Que s’est-il passé ensuite ?
La première désillusion : trouver un emploi payé dans le secteur de la culture n’est certes pas impossible mais requière une certaine patience. Envoyer des dizaines de CV par semaine est hautement décourageant et déprimant. Je choisis de renoncer. C’est le début d’une réflexion sur le choix d’une autre voie que celle que tout le monde attend de moi.
A la recherche de ce que je veux
Depuis mars 2011, je suis professeur de français langue étrangère à l’école Berlitz. J’ai le statut d’indépendant. Vous l’avez compris, je suis dans cette fameuse phase : gagner son indépendance financière.
Evidemment, d’aucuns diront que c’est très décevant comme premier emploi et plutôt de mauvais augure pour le développement d’une carrière professionnelle. Jugement classique et partiellement faux ! Je ne manque pas du tout d’ambition. Je ne crois seulement pas que le métier définisse une personne. Je décide d’y penser autrement, d’après un autre cadre de référence : celui du lifestyle design. Voilà tout.
Je suis dans une phase de préparation. Il est plus facile de réfléchir et de modeler le mode de vie que l’on souhaite avant de se lancer à corps perdu dans un premier emploi qui a certes l’air gratifiant du point de vue des conventions sociales mais que je risque de regretter après 15 ans de bons et loyaux services. Même si ce n’est pas impossible, il est beaucoup plus difficile de changer son style de vie une fois l’habitude encrée, le confort bien établi et les engagements pris[1].
Le constat
- J’aime travailler sous le statut d’indépendant.
Il permet une grande flexibilité. J’aime gérer mon emploi du temps et c’est la découverte la plus importante de ces dernières semaines. Pouvoir refuser de travailler la semaine suivante, parce que je me rends à Paris rendre visite à des amis est l’idée que je me fais d’un emploi décent !

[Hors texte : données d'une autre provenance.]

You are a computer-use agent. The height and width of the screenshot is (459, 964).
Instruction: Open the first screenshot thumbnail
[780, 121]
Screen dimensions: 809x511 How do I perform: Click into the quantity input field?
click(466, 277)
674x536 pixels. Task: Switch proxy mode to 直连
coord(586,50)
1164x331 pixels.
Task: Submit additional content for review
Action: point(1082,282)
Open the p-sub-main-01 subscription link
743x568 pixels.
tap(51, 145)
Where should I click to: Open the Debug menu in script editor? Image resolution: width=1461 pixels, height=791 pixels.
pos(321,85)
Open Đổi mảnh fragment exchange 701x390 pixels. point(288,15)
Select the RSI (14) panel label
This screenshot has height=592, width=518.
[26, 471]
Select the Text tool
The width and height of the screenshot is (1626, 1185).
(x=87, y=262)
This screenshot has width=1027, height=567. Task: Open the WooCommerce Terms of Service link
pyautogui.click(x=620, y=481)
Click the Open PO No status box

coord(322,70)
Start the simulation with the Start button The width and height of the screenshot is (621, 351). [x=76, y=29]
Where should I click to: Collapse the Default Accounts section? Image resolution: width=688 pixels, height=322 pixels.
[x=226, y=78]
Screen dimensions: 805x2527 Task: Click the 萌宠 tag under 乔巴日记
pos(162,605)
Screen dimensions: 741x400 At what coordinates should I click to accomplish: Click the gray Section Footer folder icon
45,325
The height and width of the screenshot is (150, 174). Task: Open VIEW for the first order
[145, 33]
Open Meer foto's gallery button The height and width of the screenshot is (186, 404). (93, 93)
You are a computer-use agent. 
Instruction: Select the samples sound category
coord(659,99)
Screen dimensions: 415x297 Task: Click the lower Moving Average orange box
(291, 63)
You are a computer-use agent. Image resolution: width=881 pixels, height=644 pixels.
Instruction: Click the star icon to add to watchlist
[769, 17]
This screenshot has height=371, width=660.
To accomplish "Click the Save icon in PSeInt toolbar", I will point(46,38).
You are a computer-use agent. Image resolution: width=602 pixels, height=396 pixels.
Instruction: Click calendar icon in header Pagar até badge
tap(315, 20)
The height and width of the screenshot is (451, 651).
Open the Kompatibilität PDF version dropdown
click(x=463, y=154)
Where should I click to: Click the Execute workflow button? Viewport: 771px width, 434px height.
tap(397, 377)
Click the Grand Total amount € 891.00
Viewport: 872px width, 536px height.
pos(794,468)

A contrario, je n’aime pas (du tout) la perspective de devoir aller au bureau du lundi matin 9h au vendredi soir 17h. A bien y réfléchir, cette idée de n’avoir que deux jours de week-end par semaine et 25 jours de vacances par an m’a toujours paniquée. Je mets ça sur le compte de mes parents, employés par l’éducation nationale, championne pour accorder un certain nombre d’avantages en terme de temps libre, ou plutôt de gestion personnelle du temps de travail[2]. En ont résulté pour mes frères, ma sœur et moi de nombreux voyages pendant notre enfance. Ce goût pour l’étranger est resté. Merci à vous.
- J’aime le côté social de ce travail.
Etre prof permet indéniablement de rencontrer des collègues intéressés par les mêmes choses que moi, c’est à dire l’apprentissage de nouvelles langues étrangères, et la curiosité vis-à-vis de d’autres cultures. Enseigner sa langue maternelle devient alors un choix tout à fait logique. S’ajoute le sentiment de faire partie d’une communauté : non pas celle des profs comme dans l’éducation nationale[3], mais davantage celle des expatriés.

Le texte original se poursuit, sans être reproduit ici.